The part of the write-up that jumped out at me, though, was the statement that, “It has been observed over the last 10 years that the memory usage of evolving systems tends to double roughly once every 18 months.” Poor form on the passive voice usage, but that’s a tangent that is not related to this post (or this blog at all, for that matter). I need to do some digging to find the source of this stat. It sounds right, but I did some digging several years ago for this sort of information, and I didn’t find this. What I did find were two different studies by Gartner — performed several years apart — that predicted that there would be a 30x increase in the total volume of enterprise data in the next seven years (I think the studies were done five years apart, and both had a similar projection). I have a clipping somewhere with one of the studies, but it’s in a box en route to Ohio, so I can’t nail the specifics.
These two estimates are so eerily similar that they sort of smell like they came from the same study. Doubling every 18 months would mean you had a 32x increase (2^5) in 7.5 years.
As usual, I’m spending way too damn long on the preamble and not getting to the point, which is this:
Rewind seven years and let’s come up with a hypothetical situation whereby you have just started in a new position. In order to get the lay of the land and figure out what you should do first, you ask for a dump of all data that could possibly be related to your domain of responsibility. For chuckles, let’s say that came out to 3 pages of raw data (not realistic, but making it ridiculously small still supports my point). So, you could take that data, print it out, spread it out on your desk, and pore over it for a couple of hours. Make it a day. You could become so intimate with that data that you would feel like plopping back on a big fluffy pillow and smoking a cigarette. If you did plop back on a pillow and take a drag on a smoke, you could then stare up at the ceiling and wait for your brain to work it’s magic. If there were any interesting, useful insights in that data, your brain would likely find them (assuming your boss doesn’t interrupt your thoughts and want to know: 1) what you’re doing with a big fluffy pillow in your office, or 2) why you’re smoking). That’s one of those really cool things about the brain.

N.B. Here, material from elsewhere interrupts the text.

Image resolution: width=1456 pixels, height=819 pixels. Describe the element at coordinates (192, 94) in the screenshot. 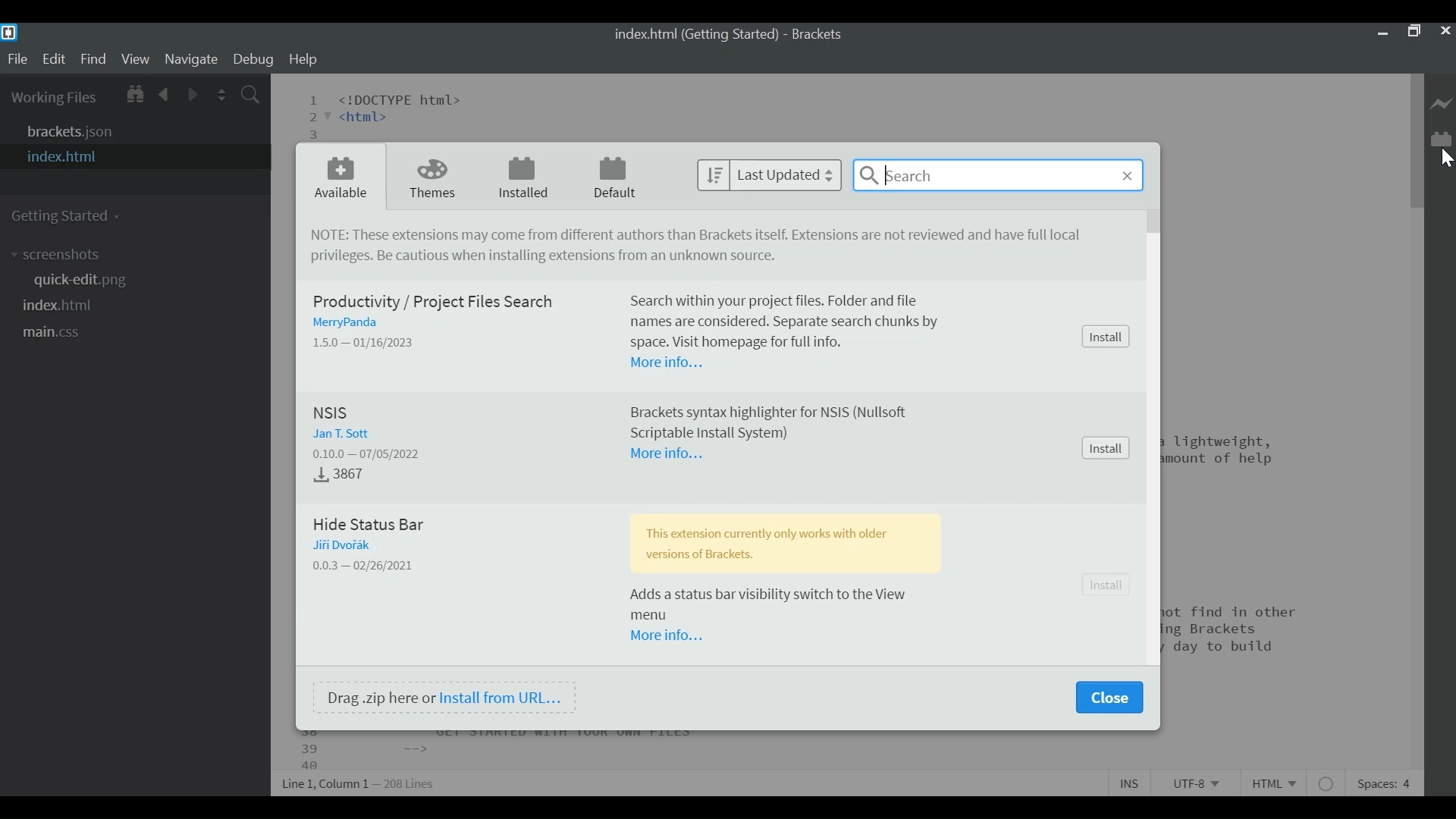

I see `Navigate Forward` at that location.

So, in that case, you could start with the data: “Give me the data, I’ll ‘analyze’ it, and then I’ll figure out what action I should take.”
Fast forward seven years. Same situation. Except, there’s been a 30x increase in what you get when you ask for “all the data that could possibly be relevant.” That’s 90 pages of data. You’re brain isn’t going to be able to work it’s magic with that. You could spend 3 weeks looking at the data without feeling like you truly had your head wrapped around it. What most people would do with 90 pages of data would be to start charting it. A picture is worth a 1,000 words, right? That’s one way to get 90 pages of data summarized into something that the brain might be able to handle. Of course, with 90 pages of data, you could produce 900 pages of graphs. Obviously, you would have to pick and choose what you would graph and how. Then, you would keep generating one graph at a time until you saw something that showed either an “interesting” trend or a spike somewhere. At that point, you would be so relieved that you had found something, that you would quickly copy the chart and paste it into PowerPoint so you could show it to a group in a meeting and prove that you were, by golly, doing stuff (um…see Parkinson’s Law!).
If asked by an anal BI-oriented stickler, “Did you take action on the data?” you would respond, “Absolutely! I charted it, put it in PowerPoint, and showed it in a meeting, where everyone agreed that it was interesting!”